MATERIAL SUPPLIED.
--- START ---
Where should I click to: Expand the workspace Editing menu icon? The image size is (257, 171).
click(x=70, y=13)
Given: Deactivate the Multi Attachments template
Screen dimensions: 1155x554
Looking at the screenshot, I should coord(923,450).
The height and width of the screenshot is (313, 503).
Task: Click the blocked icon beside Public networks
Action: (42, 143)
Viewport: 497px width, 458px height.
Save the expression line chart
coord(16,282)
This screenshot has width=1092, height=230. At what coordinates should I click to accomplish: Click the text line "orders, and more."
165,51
--- END ---
--- START ---
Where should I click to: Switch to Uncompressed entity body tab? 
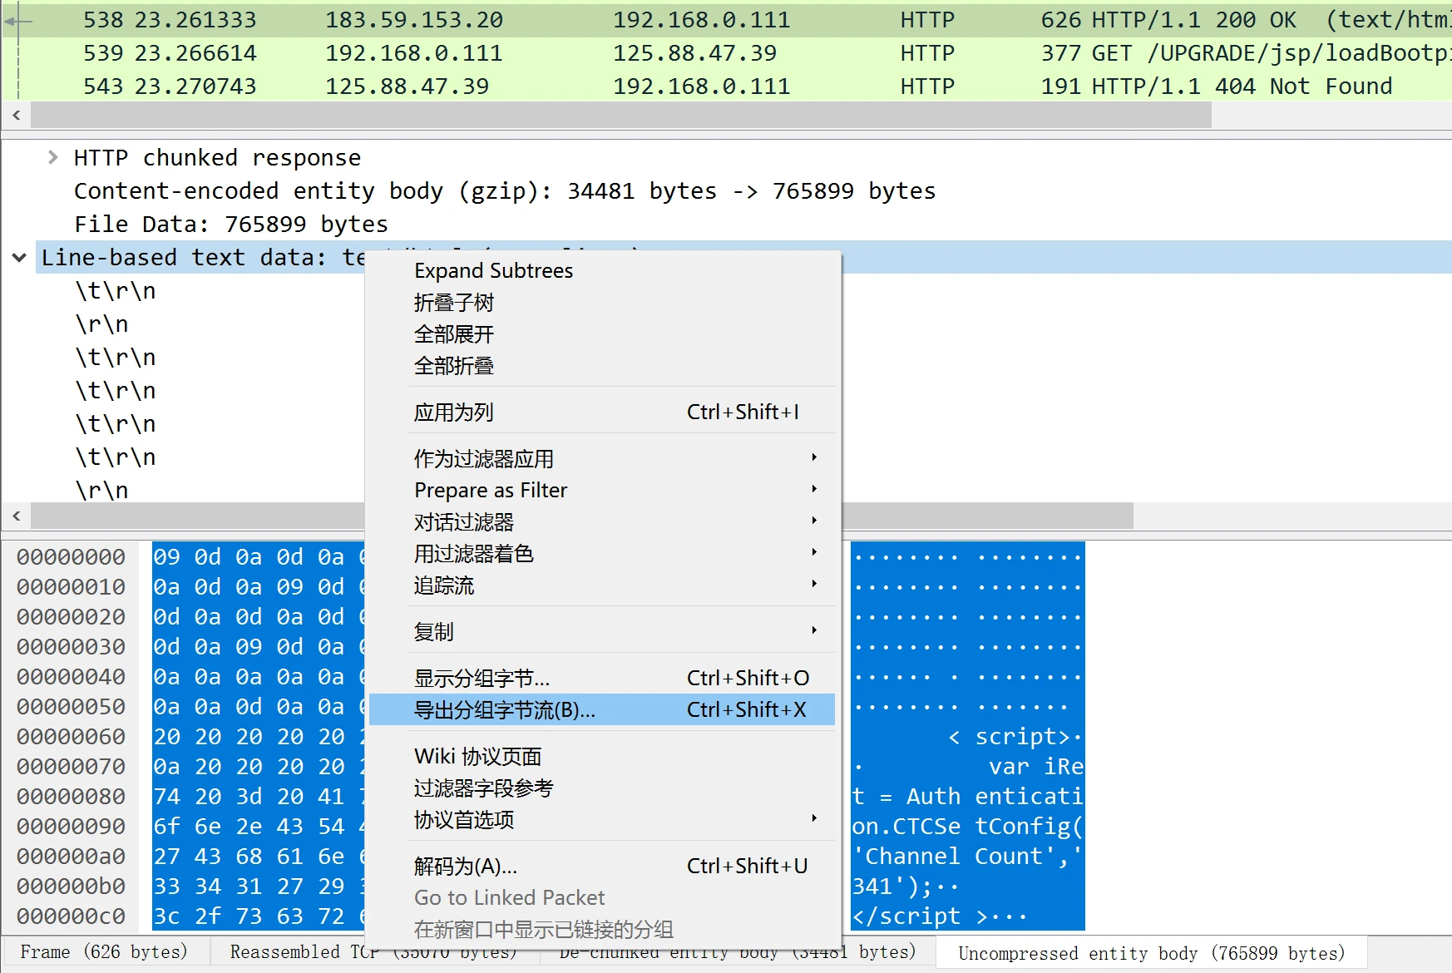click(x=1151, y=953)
--- END ---
YOUR GOAL.
Above are the records; from them, give again exactly the lines from the one containing "Where should I click to: Expand" to the one containing "Given: Deactivate the", both lines included, and nothing more.

EXERCISE OUTPUT.
Where should I click to: Expand the workspace Editing menu icon? The image size is (257, 171).
click(x=70, y=13)
Given: Deactivate the Multi Attachments template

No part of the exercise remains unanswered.